Records to process Block Start

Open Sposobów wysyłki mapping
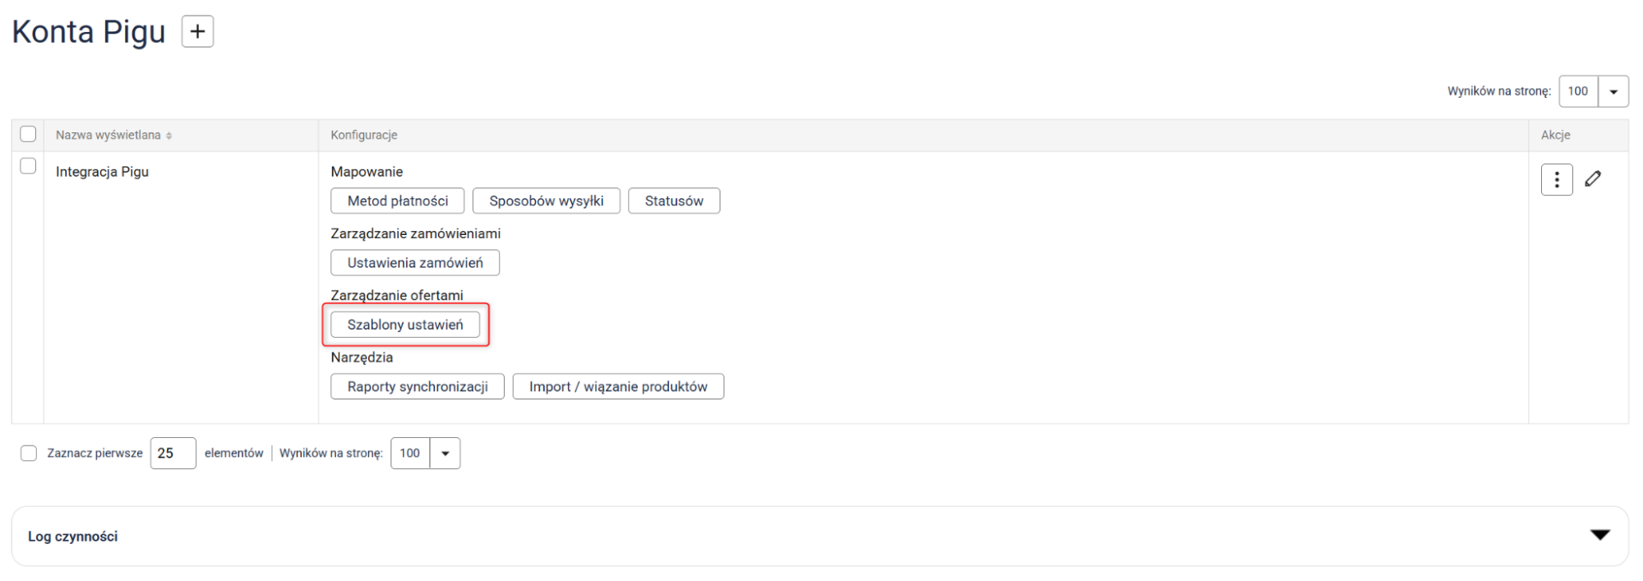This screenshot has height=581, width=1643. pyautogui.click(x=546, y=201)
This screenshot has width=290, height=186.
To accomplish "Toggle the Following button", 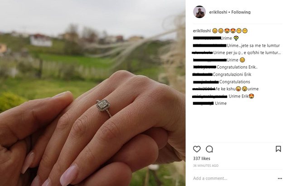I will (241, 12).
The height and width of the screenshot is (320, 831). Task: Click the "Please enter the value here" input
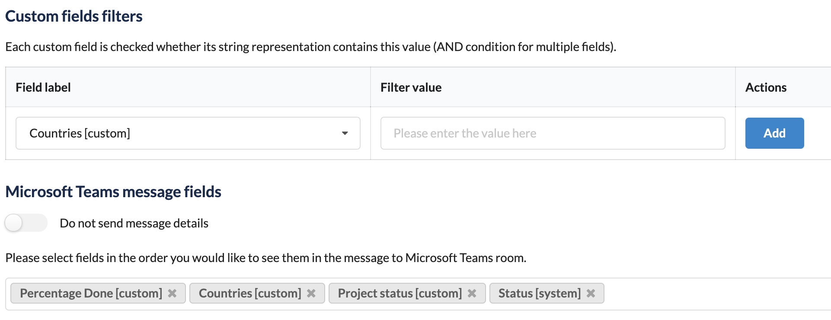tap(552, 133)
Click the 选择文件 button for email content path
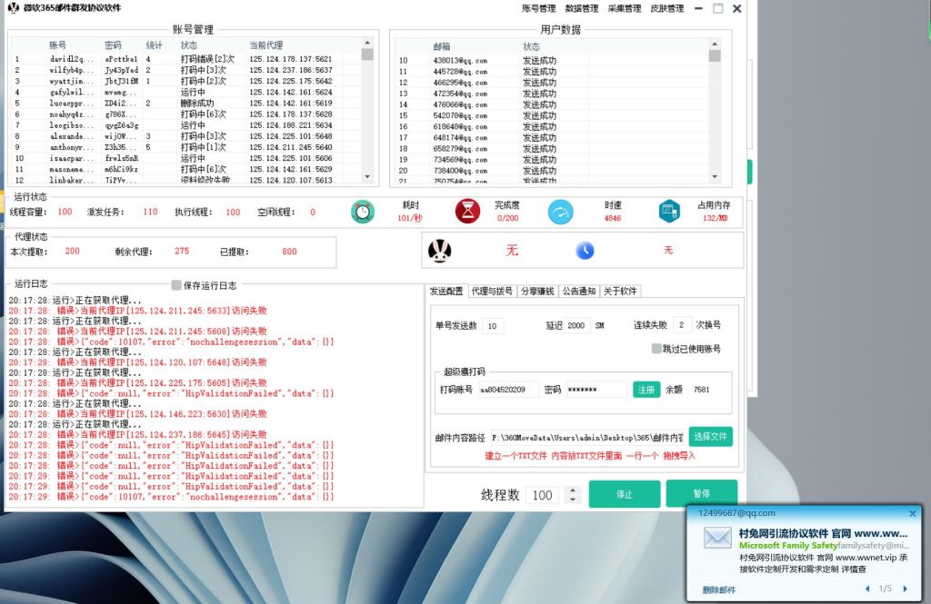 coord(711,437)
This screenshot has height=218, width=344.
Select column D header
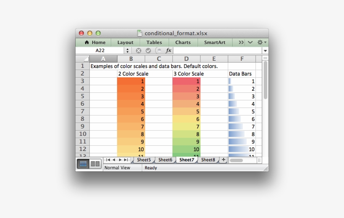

Records to process Block End

▶ _Task requirements_:
Write out, word for word, the line containing "The height and" and each line after it to the end of the data, and nothing more. Drop the pictures.

▶ _Output of the exercise_:
The height and width of the screenshot is (320, 831). Task: Click the "Please enter the value here" input
tap(552, 133)
Click the 选择文件 button for email content path
 coord(711,437)
This screenshot has height=218, width=344.
Select column D header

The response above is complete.